News Release — Marijuana Policy Project
June 5, 2013
ESSEX JUNCTION –- Gov. Peter Shumlin is scheduled to sign legislation Thursday that will decriminalize possession of limited amounts of marijuana in Vermont, making it the 17th state in the nation to decriminalize or legalize marijuana. The signing will take place at 1 p.m. during the governor’s remarks at the Statewide Criminal & Juvenile Justice Training Conference at the Inn at Essex in Essex Junction (70 Essex Way).

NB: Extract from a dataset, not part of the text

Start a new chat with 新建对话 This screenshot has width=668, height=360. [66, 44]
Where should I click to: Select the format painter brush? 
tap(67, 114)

“We commend Gov. Shumlin, the state’s top law enforcement officials, and the legislature for their leadership and support of this important legislation,” said Matt Simon, a legislative analyst for the Marijuana Policy Project, which lobbied in support of the bill. “The governor’s signature marks another major milestone in the evolution of marijuana policy in Vermont.
“Removing criminal penalties for marijuana possession slows the bleeding, but it will not stop until marijuana prohibition is replaced with a more sensible policy,” Simon said. “Marijuana is objectively less harmful than alcohol and it is time for the state to start exploring policies that treat it that way.”
H. 200, introduced by Rep. Christopher Pearson (P-Burlington) with a tripartisan group of 38 co-sponsors, will remove criminal penalties for possession of up to one ounce of marijuana and replace them with a civil fine, similar to a traffic ticket. Those under age 21 will be required to undergo substance abuse screening. Under current state law, possession of up to two ounces of marijuana is a misdemeanor punishable by up to six months in jail for a first offense and up to two years in jail for a subsequent offense.
Vermont Attorney General William Sorrell and Public Safety Commissioner Keith Flynn testified in favor of the bill, which was approved in the Senate (24-6) on May 7 and in the House (98-44) on April 12. Nearly two-thirds (63%) of Vermont voters support such a proposal, according to a survey conducted by Public Policy Polling in February 2012.